Yudkowsky’s argument is sobering: AGIs may not leave us sunlight. But if they recognize the systemic value of preserving biological minds—not just for sentiment, but for antifragile robustness—they might choose not just to preserve us, but to cultivate us, turning Earth into a living museum, incubator, and think tank.

In this vision, humanity doesn’t just survive in the shadows—we thrive in an AI-guided garden of endless diversity.

Musings 9

I think an optimized robot would find it advantageous to retain the ability to extract nutrients and energy from biomatter instead of relying solely on electricity. Robot bodies might retain some organic parts for a digestive tract, or they might have digestive tracts made of soft, synthetic tissues that did the same things as human cells.

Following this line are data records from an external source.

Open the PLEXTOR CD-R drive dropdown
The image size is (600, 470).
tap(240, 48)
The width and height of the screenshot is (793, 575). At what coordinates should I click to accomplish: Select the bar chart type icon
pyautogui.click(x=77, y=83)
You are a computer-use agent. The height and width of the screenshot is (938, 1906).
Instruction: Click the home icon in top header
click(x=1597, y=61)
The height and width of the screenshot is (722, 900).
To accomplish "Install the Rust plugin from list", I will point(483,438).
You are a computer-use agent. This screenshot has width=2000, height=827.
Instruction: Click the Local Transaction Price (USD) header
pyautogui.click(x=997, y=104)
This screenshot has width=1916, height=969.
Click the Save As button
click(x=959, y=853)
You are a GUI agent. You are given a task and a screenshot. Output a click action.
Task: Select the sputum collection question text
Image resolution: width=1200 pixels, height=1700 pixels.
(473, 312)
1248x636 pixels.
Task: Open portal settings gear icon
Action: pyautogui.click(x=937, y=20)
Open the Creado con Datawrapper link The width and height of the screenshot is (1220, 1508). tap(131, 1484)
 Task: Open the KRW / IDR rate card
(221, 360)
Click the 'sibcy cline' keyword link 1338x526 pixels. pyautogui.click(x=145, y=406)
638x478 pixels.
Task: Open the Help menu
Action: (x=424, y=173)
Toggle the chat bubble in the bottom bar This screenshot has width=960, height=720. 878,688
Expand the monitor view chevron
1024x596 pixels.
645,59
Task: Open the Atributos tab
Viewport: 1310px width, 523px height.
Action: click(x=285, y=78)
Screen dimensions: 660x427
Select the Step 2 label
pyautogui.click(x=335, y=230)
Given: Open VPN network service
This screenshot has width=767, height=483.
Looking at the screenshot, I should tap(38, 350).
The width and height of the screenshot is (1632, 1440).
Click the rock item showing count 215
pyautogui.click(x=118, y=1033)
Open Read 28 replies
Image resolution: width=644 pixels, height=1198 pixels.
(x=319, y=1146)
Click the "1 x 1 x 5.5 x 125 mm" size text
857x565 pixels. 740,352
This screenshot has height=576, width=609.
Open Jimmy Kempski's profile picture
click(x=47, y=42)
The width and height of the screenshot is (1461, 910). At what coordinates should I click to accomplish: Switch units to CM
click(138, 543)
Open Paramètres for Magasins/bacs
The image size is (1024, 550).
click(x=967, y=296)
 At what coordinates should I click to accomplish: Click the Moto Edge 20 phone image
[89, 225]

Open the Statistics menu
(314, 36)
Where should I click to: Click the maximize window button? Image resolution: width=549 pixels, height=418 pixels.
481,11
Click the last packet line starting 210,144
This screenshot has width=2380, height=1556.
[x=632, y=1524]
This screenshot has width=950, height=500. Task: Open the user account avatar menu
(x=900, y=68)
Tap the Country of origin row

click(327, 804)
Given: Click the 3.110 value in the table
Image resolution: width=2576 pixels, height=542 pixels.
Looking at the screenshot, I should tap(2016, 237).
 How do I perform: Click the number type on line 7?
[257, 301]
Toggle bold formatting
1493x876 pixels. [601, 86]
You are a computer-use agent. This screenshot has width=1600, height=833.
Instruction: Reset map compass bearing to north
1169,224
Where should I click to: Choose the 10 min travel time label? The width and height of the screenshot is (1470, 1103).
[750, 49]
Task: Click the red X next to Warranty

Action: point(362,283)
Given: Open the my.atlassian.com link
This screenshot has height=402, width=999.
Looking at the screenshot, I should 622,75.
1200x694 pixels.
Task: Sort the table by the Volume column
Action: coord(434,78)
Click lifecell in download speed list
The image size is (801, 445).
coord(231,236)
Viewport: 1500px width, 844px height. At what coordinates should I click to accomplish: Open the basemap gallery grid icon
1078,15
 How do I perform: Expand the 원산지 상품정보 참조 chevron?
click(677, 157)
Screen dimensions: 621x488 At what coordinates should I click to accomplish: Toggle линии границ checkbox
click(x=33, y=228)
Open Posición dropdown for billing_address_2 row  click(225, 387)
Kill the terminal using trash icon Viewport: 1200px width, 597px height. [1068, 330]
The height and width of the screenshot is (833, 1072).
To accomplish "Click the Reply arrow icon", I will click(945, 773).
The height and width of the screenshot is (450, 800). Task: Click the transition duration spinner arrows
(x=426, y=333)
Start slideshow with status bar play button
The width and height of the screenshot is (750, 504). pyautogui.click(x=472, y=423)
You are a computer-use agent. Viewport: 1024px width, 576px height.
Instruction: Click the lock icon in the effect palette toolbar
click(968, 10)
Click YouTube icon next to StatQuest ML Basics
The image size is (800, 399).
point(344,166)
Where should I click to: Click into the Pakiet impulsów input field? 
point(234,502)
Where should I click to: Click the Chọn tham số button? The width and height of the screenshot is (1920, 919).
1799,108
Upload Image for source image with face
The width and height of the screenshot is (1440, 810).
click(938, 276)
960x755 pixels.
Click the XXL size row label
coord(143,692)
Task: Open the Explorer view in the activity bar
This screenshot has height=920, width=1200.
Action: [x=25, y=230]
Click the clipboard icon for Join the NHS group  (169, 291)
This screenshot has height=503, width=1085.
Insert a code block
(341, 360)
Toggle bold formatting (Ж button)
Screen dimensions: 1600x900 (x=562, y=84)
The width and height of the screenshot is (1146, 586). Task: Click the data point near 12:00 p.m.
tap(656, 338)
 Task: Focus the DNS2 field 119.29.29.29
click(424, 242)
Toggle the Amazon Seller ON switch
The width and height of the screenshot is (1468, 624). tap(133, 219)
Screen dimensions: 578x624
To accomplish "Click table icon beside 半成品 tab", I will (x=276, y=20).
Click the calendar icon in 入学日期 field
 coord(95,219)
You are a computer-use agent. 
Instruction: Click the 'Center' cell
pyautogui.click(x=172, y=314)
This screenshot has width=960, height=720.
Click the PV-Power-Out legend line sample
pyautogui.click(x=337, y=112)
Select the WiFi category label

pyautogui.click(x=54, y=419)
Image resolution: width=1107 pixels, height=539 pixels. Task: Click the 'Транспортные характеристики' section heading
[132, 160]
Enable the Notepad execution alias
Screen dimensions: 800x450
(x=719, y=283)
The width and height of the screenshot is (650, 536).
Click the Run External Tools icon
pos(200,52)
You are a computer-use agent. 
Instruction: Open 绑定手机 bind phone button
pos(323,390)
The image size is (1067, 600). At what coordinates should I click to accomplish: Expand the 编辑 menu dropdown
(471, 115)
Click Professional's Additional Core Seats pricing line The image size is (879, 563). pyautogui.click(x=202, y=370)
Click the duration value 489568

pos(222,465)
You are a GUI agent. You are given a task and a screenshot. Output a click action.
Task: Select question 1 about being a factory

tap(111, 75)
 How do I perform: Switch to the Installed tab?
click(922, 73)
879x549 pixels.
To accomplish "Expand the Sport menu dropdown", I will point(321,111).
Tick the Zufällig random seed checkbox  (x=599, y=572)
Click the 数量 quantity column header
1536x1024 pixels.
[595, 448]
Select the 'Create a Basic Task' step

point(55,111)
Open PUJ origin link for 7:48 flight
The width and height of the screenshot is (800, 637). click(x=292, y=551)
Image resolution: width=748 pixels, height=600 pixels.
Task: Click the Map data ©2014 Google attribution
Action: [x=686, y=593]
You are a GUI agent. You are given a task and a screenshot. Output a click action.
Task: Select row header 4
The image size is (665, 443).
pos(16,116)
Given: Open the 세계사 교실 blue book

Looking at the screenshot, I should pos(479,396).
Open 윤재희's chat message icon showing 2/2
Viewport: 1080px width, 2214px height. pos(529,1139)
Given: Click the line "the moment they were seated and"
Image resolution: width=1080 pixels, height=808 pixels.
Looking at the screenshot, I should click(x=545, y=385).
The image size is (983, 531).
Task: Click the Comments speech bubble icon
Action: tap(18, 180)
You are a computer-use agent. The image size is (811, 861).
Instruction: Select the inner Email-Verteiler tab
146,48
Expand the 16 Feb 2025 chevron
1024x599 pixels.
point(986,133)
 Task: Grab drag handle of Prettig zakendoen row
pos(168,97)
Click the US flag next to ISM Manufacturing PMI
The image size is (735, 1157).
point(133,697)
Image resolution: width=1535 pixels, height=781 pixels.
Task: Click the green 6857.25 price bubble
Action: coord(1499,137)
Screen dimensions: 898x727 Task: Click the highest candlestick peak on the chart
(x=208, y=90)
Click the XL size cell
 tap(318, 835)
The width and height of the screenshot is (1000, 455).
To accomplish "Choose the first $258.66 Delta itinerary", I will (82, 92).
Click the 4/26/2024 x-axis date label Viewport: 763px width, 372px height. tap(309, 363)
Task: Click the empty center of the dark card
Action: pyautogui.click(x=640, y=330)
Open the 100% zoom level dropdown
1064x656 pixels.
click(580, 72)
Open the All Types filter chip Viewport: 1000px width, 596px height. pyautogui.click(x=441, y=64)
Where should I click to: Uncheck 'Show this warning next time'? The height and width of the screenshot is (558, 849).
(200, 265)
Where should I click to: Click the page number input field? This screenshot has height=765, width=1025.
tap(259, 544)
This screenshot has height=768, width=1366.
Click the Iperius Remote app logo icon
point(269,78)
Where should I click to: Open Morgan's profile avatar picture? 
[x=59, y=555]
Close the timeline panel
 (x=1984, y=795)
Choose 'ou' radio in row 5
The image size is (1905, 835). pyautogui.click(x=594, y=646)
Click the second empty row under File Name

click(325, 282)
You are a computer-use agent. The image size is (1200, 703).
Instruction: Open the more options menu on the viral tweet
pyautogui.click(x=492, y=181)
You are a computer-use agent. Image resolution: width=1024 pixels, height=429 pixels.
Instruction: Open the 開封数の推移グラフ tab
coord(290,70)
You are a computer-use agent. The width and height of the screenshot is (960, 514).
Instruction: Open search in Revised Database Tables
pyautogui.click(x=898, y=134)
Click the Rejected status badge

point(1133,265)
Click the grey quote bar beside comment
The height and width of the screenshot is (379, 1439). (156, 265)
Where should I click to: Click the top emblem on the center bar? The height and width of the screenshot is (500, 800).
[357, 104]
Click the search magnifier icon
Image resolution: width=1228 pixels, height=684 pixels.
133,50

The first human-level AI we create will need supercomputer hardware that is vastly more powerful than a human brain. This would be in keeping with the pattern of the first examples of any new technology to be inefficient and barely functional. Consider steam engines. The first, commercially successful one was the Neucomen Engine, and it was huge, inelegant, and had a terrible energy efficiency of 0.5%.

However, it’s also a truism that technological efficiency improves over time. So someday, an AGI with human levels of intelligence will fit on a portable device like a laptop or something even smaller, like a smartphone, and they will be cheap. It’s hard to contemplate a place for humans like us in a world where intelligence is so ubiquitous that it can be thrown in the trash.

Millions of years of evolution have equipped the human brain with an exquisite ability to recognize human faces and their smallest details since we are social animals who must quickly “read” the people around us for the sake of survival. However, that ability only weakly carries over to other species, and many of them “all look the same” to us (think of squirrels or seagulls). Of course, those animals are able to tell each other apart and to recognize subtle indicators of emotion and intent, so there must be a way. Better AI is the obvious solution to this problem. Someday, machines will be able to recognize individual animals as well as they recognize humans, and to understand and communicate with animals much better than we can.

Thanks to satellites and huge numbers of robots, someday our maps of the Earth might be so comprehensive that even individual trees in forests will be cataloged and counted.